Work order: Please write out the data exactly, line by line.

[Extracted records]
§

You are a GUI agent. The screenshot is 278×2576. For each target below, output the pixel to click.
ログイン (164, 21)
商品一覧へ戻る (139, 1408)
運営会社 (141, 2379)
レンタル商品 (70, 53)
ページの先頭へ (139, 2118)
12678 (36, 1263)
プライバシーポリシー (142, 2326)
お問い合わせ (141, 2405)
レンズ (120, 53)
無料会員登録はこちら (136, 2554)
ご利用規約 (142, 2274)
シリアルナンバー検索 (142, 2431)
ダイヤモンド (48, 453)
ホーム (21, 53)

§

Solution to the exercise:
You are a GUI agent. The screenshot is 278×2576. For each target below, output the pixel to click.
ログイン (164, 21)
商品一覧へ戻る (139, 1408)
運営会社 (141, 2379)
レンタル商品 (70, 53)
ページの先頭へ (139, 2118)
12678 (36, 1263)
プライバシーポリシー (142, 2326)
お問い合わせ (141, 2405)
レンズ (120, 53)
無料会員登録はこちら (136, 2554)
ご利用規約 (142, 2274)
シリアルナンバー検索 (142, 2431)
ダイヤモンド (48, 453)
ホーム (21, 53)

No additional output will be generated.